1script - 5:30 am on Apr 24, 2012 (gmt 0)
In hopes to cheer up a fellow webmaster, here's my (limited as it is) experience in messing with ads:
Site got banned (completely de-indexed, zero G traffic).
Site had two super-prominent 300x250 ad blocks ATF. Not saying it was the reason for the ban!
Replaced the two 300x250 blocks with one 728x90 ATF and one 300x250 in-content. CPM dropped about 20% - painful but bearable.
Done one or two cosmetic changes (font size and background colors, mostly stuff like this in an external CSS file). No content change whatsoever.
Submitted re-inclusion request.
Three weeks later received a Gmail (not a WMT message) response saying, in essence, "we see improvements but one or more pages of your site still violate ..." (emphasis mine)

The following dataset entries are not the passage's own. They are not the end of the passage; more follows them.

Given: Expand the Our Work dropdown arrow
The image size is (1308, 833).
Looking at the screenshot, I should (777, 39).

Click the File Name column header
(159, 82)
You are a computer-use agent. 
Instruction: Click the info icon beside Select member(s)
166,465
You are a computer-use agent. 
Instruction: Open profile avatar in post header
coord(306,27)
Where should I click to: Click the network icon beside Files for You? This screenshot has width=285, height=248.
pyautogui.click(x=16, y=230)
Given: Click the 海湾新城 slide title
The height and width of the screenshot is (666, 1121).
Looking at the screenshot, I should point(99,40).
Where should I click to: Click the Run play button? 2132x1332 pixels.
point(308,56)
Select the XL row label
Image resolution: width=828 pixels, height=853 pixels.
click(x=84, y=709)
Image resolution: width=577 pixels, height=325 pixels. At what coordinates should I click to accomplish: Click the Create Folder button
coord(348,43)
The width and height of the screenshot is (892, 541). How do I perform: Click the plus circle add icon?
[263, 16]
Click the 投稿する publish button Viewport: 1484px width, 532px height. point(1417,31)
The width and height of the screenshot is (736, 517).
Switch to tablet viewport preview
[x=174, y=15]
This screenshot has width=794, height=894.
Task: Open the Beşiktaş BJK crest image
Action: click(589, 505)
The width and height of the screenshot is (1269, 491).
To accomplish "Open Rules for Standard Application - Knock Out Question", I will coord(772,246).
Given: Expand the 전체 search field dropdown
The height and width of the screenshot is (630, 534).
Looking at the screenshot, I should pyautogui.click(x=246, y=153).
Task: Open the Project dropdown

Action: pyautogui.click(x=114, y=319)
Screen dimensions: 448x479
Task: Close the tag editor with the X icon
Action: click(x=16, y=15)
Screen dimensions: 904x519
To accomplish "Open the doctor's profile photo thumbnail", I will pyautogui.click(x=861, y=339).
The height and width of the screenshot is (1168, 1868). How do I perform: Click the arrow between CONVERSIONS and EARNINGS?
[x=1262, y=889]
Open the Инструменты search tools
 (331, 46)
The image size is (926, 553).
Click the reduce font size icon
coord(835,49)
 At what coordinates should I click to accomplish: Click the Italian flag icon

One month after that (no changes in the interim and no communique with G) side got un-banned. Mind you, G traffic is still laughable (almost nil). But WMT for this site works, Gbot crawls and everything looks peachy except, of course, the site is still heavily penalized.
The takeaway, I think, should be this: the ads do matter. Mostly, from what I can tell, to the human reviewers (or members of the search quality team, whatever). I don't believe Panda or any algo change has anything to do with it. A person with the power to ban or penalize you lands on [one page of] your site, after 0.2 sec still hates it - you're toast.
So, if you're planning to submit a re-inclusion request, and we all hope that this generates at least one human visit from Google, you do want to tone the ads down if they are absolutely glaring. If you think that you're not dealing with any manual action against your site, messing with ads is not going to help, might as well leave them alone. Or tone them down for the benefit of your users if it makes sense to you.